The only exception to the rule is for studies showing that two seemingly different measures are in fact the same thing. This is the case of our recent study on nestedness, published today in Nature Communications:
The ghost of nestedness in ecological networks
Phillip P. A. Staniczenko, Jason C. Kopp & Stefano Allesina Ecologists are fascinated by the prevalence of nestedness in biogeographic and community data, where it is thought to promote biodiversity in mutualistic systems. Traditionally, nestedness has been treated in a binary sense: species and their interactions are either present or absent, neglecting information on abundances and interaction frequencies. Extending nestedness to quantitative data facilitates the study of species preferences, and we propose a new detection method that follows from a basic property of bipartite networks: large dominant eigenvalues are associated with highly nested configurations. We show that complex ecological networks are binary nested, but quantitative preferences are non-nested, indicating limited consumer overlap of favoured resources. The spectral graph approach provides a formal link to local dynamical stability analysis, where we demonstrate that nested mutualistic structures are minimally stable. We conclude that, within the binary constraint of interaction plausibility, species preferences are partitioned to avoid competition, thereby benefiting system-wide resource allocation.
We uploaded the code needed for the analysis here.
Back in 2001, when I was studying for my PhD entrance exam, I read May’s 1972 paper for the first time, and fell in love with this problem.

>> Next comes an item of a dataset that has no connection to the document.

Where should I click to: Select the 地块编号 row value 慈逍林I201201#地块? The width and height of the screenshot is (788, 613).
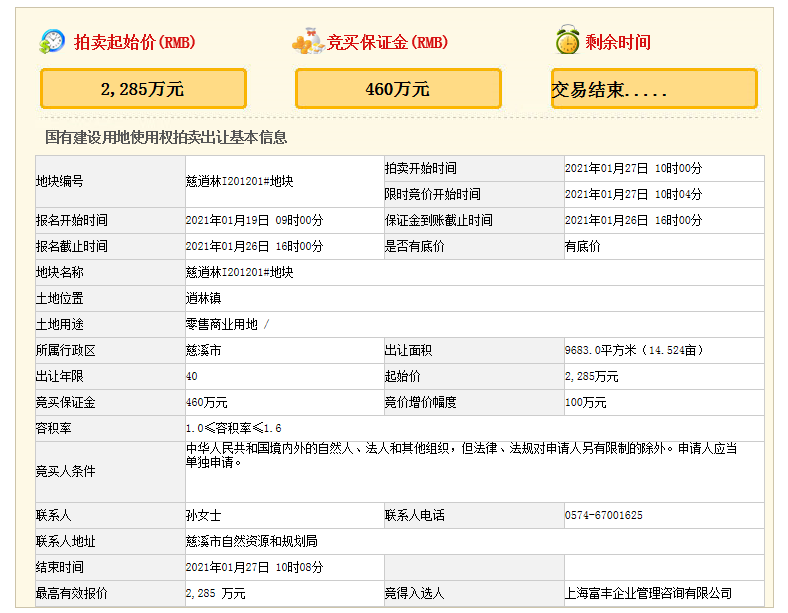(239, 181)
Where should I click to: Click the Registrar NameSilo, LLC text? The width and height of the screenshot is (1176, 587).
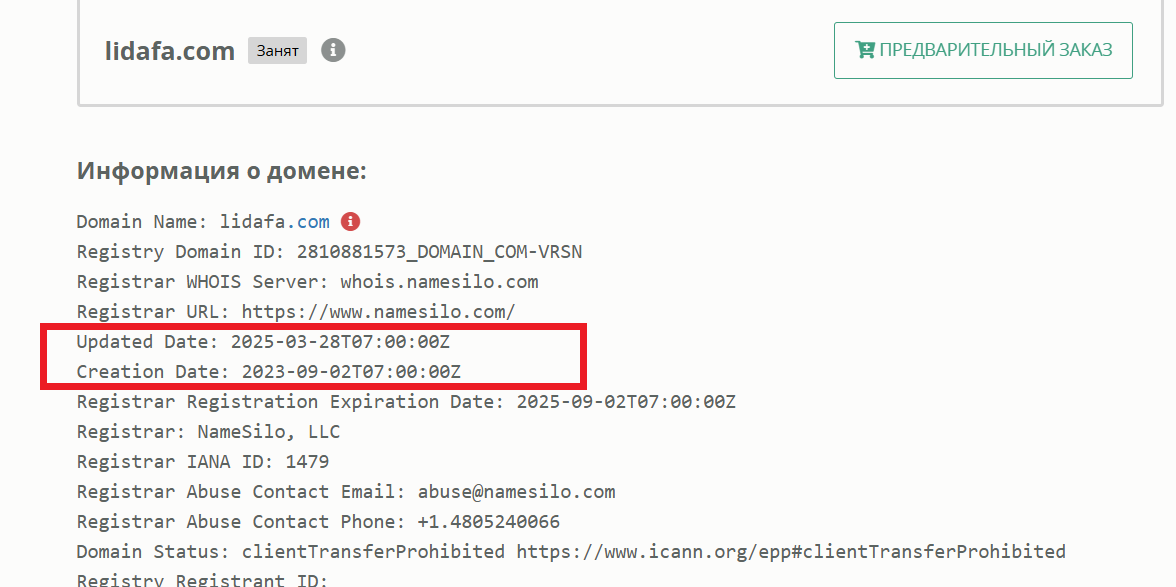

May’s result is very simple to explain: take S species and suppose that each species interacts with any other with probability C. Then, the expected number of connections for each species is SC. Now assume that the ecosystem is at a steady state: species do not change in density through time if not perturbed. If two species interact, the effect of species a on species b is taken from a normal distribution with mean 0 and variance σ². Finally, the effect of a species on itself is assumed to be -1 (i.e., there is some sort of self-regulation).

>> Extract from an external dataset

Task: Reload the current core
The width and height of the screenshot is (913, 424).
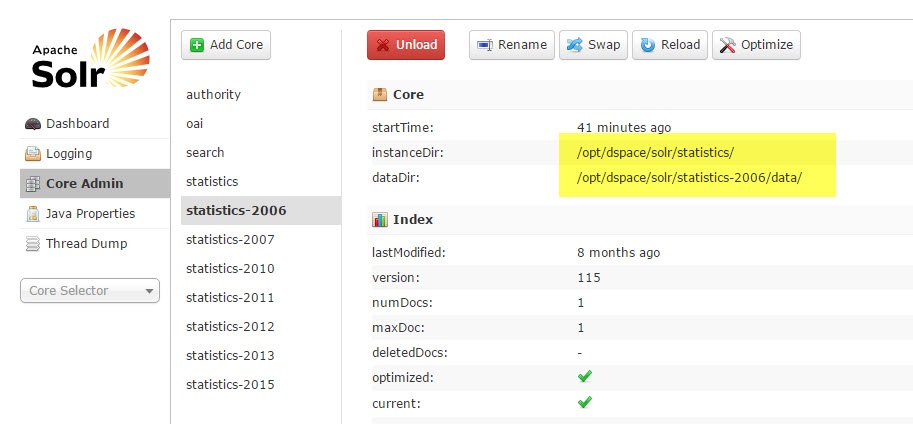Action: tap(670, 45)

May showed that such networks are almost surely stable (i.e., persist in time despite small perturbations) whenever σ√SC<1, while whenever this threshold is crossed the system is almost surely unstable, and thus should not persist through time. This result sparked a fierce “complexity-stability” debated that lasts to this day. In fact, May’s results are difficult to reconcile with the staggering diversity observed in nature: many species (large S) interact in complex networks (large C) of ecological interactions, despite mathematical considerations would tell us this is not possible.
Si and I tackled this problem in a new article just published by Nature:
Stability criteria for complex ecosystems
Forty years ago, May proved that sufficiently large or complex ecological networks have a probability of persisting that is close to zero, contrary to previous expectations. May analysed large networks in which species interact at random. However, in natural systems pairs of species have well-defined interactions (for example predator–prey, mutualistic or competitive). Here we extend May’s results to these relationships and find remarkable differences between predator–prey interactions, which are stabilizing, and mutualistic and competitive interactions, which are destabilizing. We provide analytic stability criteria for all cases. We use the criteria to prove that, counterintuitively, the probability of stability for predator–prey networks decreases when a realistic food web structure is imposed or if there is a large preponderance of weak interactions. Similarly, stability is negatively affected by nestedness in bipartite mutualistic networks. These results are found by separating the contribution of network structure and interaction strengths to stability. Stable predator–prey networks can be arbitrarily large and complex, provided that predator–prey pairs are tightly coupled. The stability criteria are widely applicable, because they hold for any system of differential equations.